Don’t let a Dachshund’s silly look and demeanor fool you – this breed is highly intelligent, driven, and courageous.
These breed qualities leave many potential owners wondering, are Dachshunds easy to train?
Can a Dachshund be Trained?
Dachshunds were originally bred back in the 15th century, when they were used to hunt small game such as badgers, foxes, and boar.
Because of their prey drive, willingness to persevere, and inclination to think on their own, some Dachshund owners have regarded the breed as “hard to train.”
The breed is highly independent and tends to be mischievous, leading Dachshund owners to think that their dog is stubborn or unwilling to learn. However, this is not the case.
With consistency and patience, the Dachshund can be as easy to train as any other breed.
Dachshunds are whip smart. They are eager to learn, especially when being rewarded with positive reinforcement, and typically quick to figure out what you want them to do.
Dachshund owners may think their dog is not willing to learn, but they can be trained.
Since these dogs inherently want a job to do or prey to hunt, they will be on the lookout for opportunities to successfully complete a mission.
In this case, the mission is training!
So, can a Dachshund be trained? Absolutely!
In this article we’ll cover just exactly how easy it is to train a Dachshund.
We also have tips and tricks for making training your Dachshund fun and successful.
Why Do Dachshunds Have a Reputation for Being Difficult to Train?
It’s true that Dachshunds can be difficult to housebreak or potty train.
It’s completely possible to do so but it can take more dedication, consistency, and time than a lot of other dog breeds.
Because the Doxie is notorious for not being easy to potty train, people often think they are difficult to train at all.
However, teaching them basic obedience and tricks is a different scenario.
This lively breed will respond to consistent, positive reinforcement training just as well as other common breeds. The key is repetition.
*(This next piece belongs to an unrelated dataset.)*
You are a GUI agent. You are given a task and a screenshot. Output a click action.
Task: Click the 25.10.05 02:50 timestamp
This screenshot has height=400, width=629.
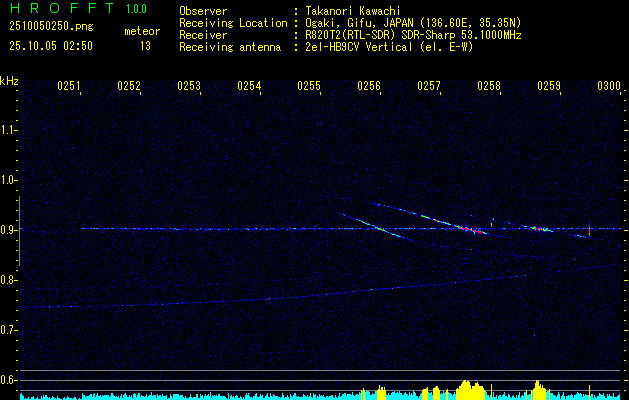(50, 46)

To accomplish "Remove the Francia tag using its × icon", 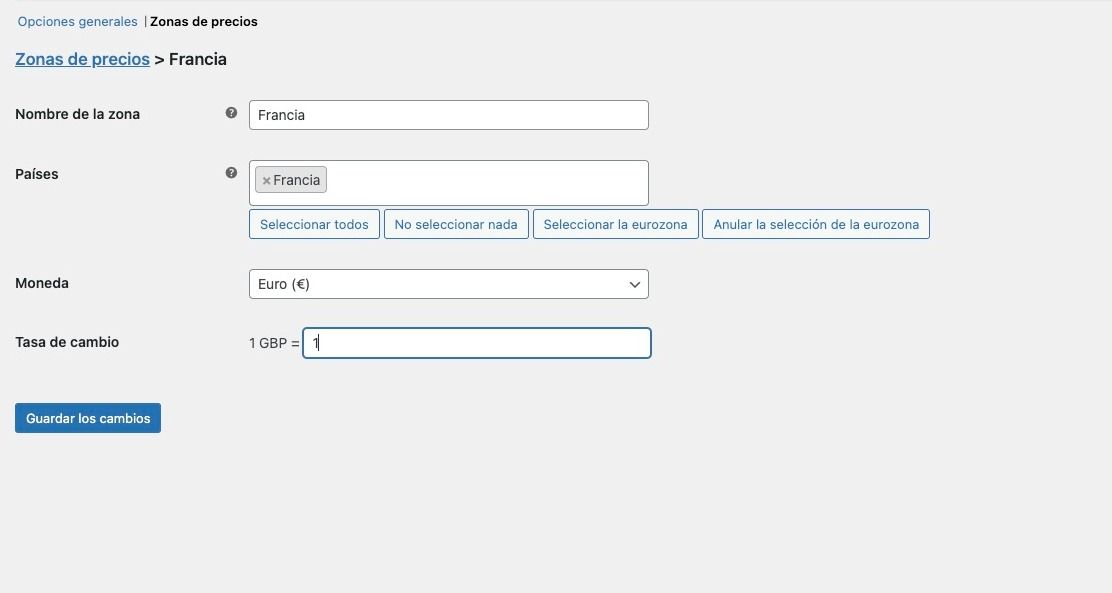I will (266, 181).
If your Dachshund is not interested in what you’re trying to teach them, it’s probably because the task isn’t clear, challenging enough, or engaging.
Make sure the task
It could also be that they are in an environment that is too distracting.
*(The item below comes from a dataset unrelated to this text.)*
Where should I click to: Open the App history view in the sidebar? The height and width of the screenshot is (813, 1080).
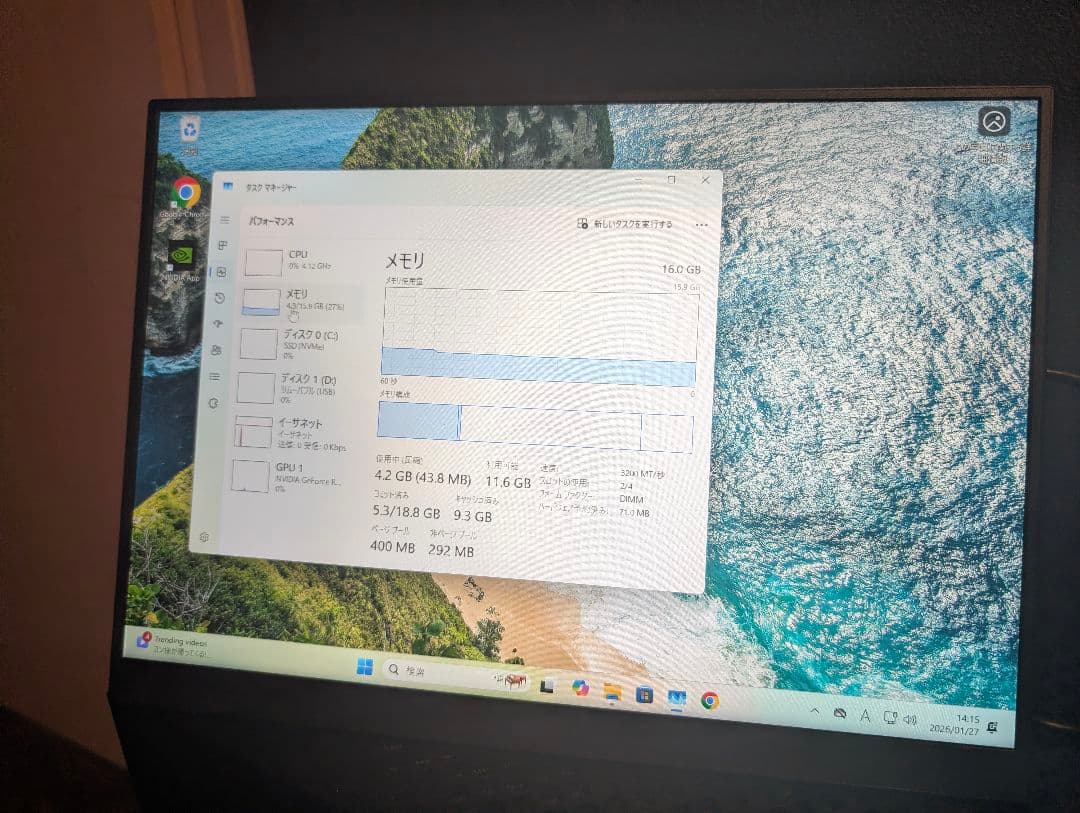[224, 297]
Your Dachshund is much more likely to pay attention to the squirrel outside the window during a training session if you don’t make it exciting and rewarding.
5 Tips for Training a Dachshund
Now, what do you do if your Dachshund seems completely bored by your attempt to teach them a new trick or skill?
Try these suggestions:
1) Make sure you are using positive reinforcement training
You should never punish or scare your Dachshund by yelling or physically pushing them down to lay or sit. This will only set back your training, and the bond you have with your pup.
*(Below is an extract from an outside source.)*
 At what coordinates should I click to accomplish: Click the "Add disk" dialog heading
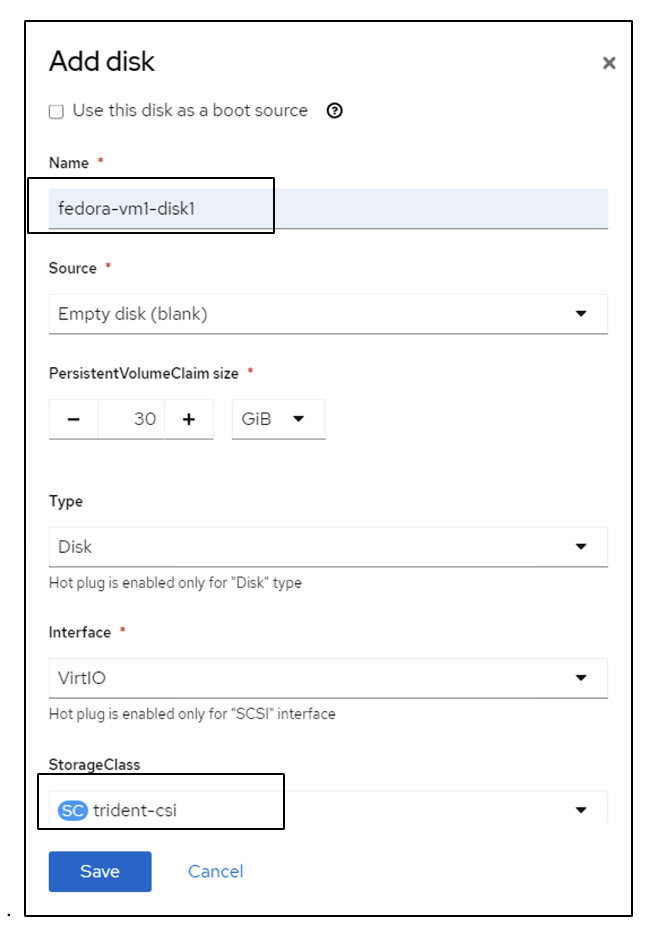102,62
Ultimately you want your Doxie to trust you, not be afraid of you. Ideally, they will WANT to do what you want.
2) Make sure you are using a reward they can’t resist
If the reward you’re offering doesn’t spark excitement for your Dachshund, try something else!
You can change the type of treats you’re using for training.
Use a irresistible reward so your Dachshund is more motivated to learn.
Instead of offering dog treats, use a high-value reward such as chicken, cheese, or their favorite meat. High-value treats are excellent for teaching a new skill or trick.
If your furry friend isn’t food motivated, try using a quick game of fetch with their favorite toy and a lot of praise.
3) Eliminate other distractions from your training environment
If your Dachshund is spotting prey out the window, close the blinds or move to a room where they can’t be distracted by the outdoors.
Ideally, you can train in a place where there are no other people in the room (at least at first) so your dog’s focus is only on you.
Once your dog can focus on only you and what you are asking them to do, training will become easier.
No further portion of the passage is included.